Evenings the Vaughts sat around the green chloriniferous pools of the California motels, Rita and Kitty swimming and minding their bodies, Mr. Vaught getting up often to monkey with his Cadillac (he had installed a topoiler and claimed he got the same mileage as a Chevrolet), Mrs. Vaught always dressed to the nines and rocking vigorously in the springy pool chair and bathing her face with little paper pads soaked in cologne. When she was lucky, she found some lady from Moline who shared her views of fluoridation.

Kitty avoided him. He sought her out, but she damped him down. She must think badly of him, he decided, and quick as he was to see as others saw, was willing to believe she was right. Was it simply that she took the easy way: she was with Rita and not with him and that was that? At any rate, if she didn’t love him, he discovered he loved her less.

When they met by chance in motel passageways they angled their shoulders and sidled past like strangers. At Folly Beach they collided at the ice dispenser. He stood aside and said nothing. But when she filled her pitcher, she propped it on the rim of her pelvis and waited for him, a somewhat abstracted Rachel at the well.
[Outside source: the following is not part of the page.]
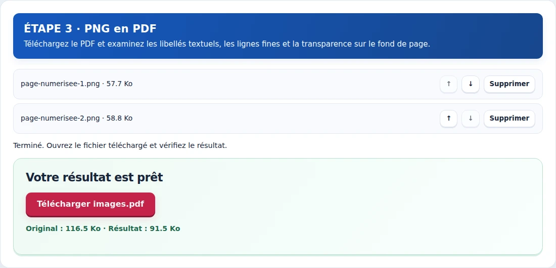This screenshot has width=556, height=268.
Task: Click the instruction text starting Téléchargez le PDF
Action: click(x=227, y=45)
“It’s a lovely night,” she said, stooping to see the full moon through the cloister of the Quality Court.

“Yes,” he said politely. He didn’t feel much like waiting upon her. But he said, “Would you like to take a walk?”

“Oh yes.”

They put their pitchers in the chest and walked on the beach. The moonlight curled along the wavelets. She put her hand in his and squeezed it. He squeezed back. They sat against a log. She took her hand away and began sifting sand; it was cool and dry and left not a grain on the skin.

He sat with his hands on his knees and the warm breeze flying up his pants leg and thought of nothing.

“What’s the matter, Bill?” Kitty leaned toward him and searched his face.

“Nothing. I feel good.”

Kitty shifted closer. The sand under her sheared against itself and made a musical sound. “Are you mad at me?”

“No.”

“You act mad.”

“I’m not.”

“Why are you different then?”

“Different from what?”

“From a certain nut who kissed a very surprised girl in the automat.”

“Hmm.”

“Well?”

“I’m different because you are different,” said the engineer, who always told the exact truth.

Me! How?”

“I had looked forward to being with you on this trip. But it seems you prefer Rita’s company. I had wanted to be with you during the ordinary times of the day, for example after breakfast in the morning. I did not have any sisters,” he added thoughtfully. “So I never knew a girl in the morning. But instead we have become like strangers. Worse, we avoid each other.”